Painting by Parmigianino

Portrait of Pier Maria Rossi di San Secondo is a painting by the Italian Mannerist artist Parmigianino, executed around 1535-1539 and housed in the Museo del Prado, Madrid, Spain. The subject was Count of San Secondo, and the painting forms a pair with a group portrait of his Countess and their children, Portrait of Camilla Gonzaga and Her Three Sons, although the latter is not unanimously attributed to Parmigianino.

==History==
It is mentioned in a 1686 inventory of the collections of the Royal Alcazar of Madrid, as the portrait of count of San Sigundo.
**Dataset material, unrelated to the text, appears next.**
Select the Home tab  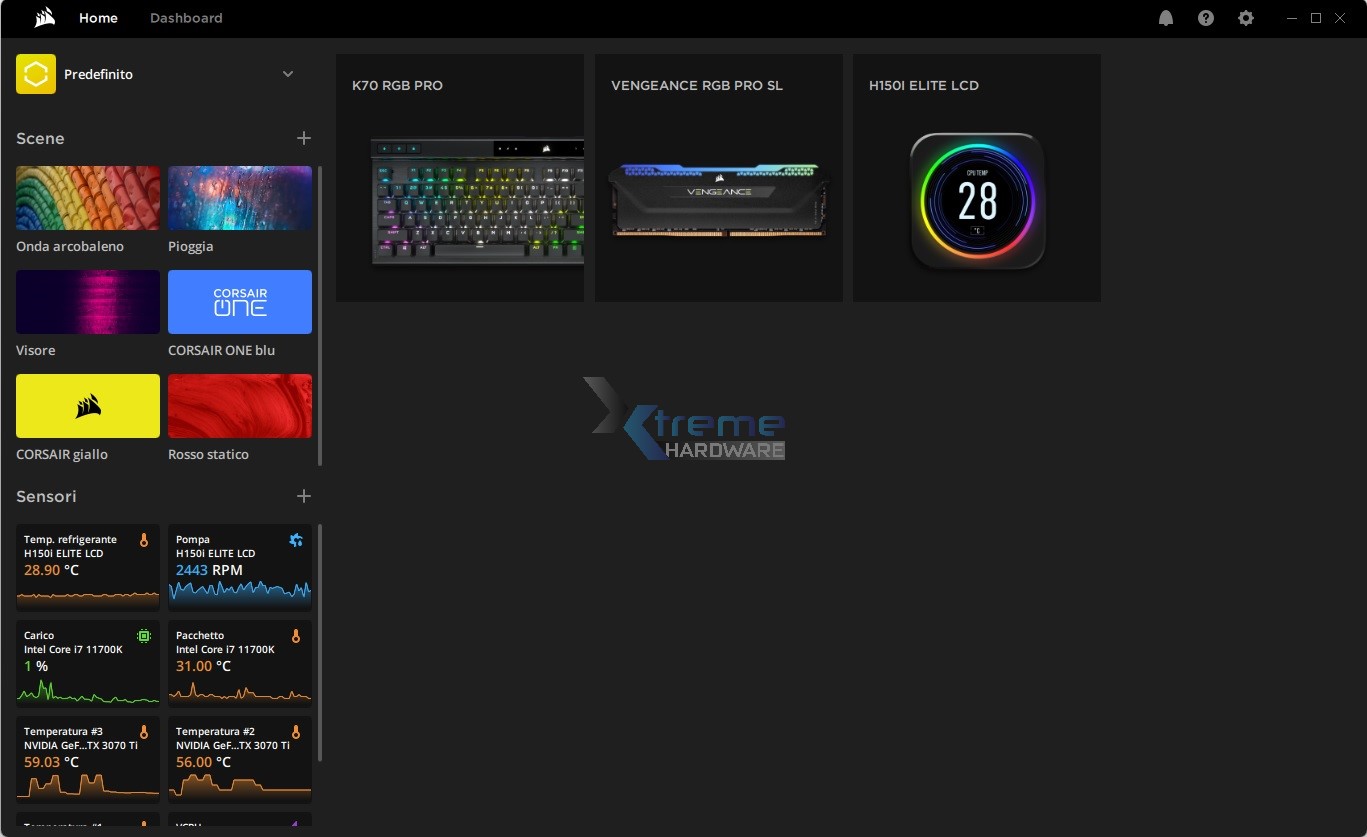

The subject has been identified with Pier Maria III de' Rossi basing on this note, and by another from 1630 by one of his descendants about the existence of a portrait of him by Parmigianino.

The painting arrived in Spain in 1664, after King Philip IV had supported the Rossi family in a dispute with the Farnese of Parma about some territories. It has been dated from around 1535 to 1539, based on the age of Pier Maria (born in 1508) in the portrait, and a statement by Parmigianino's contemporary, the art historian Giorgio Vasari, that the artist took refuge at Pier Maria's court in the period in question.

==Description==
The count is portrayed standing in front of a precious damask cloth background. He wears a long and wide, fur-lined black jacket, a waistcoat in the same color, a white shirt and white trousers with contemporary "French" cuts and padded codpiece. His austere posture and the hand at the sword's hilt refer to Pier Maria's military career. He looks to the right, ideally towards his wife's portrait.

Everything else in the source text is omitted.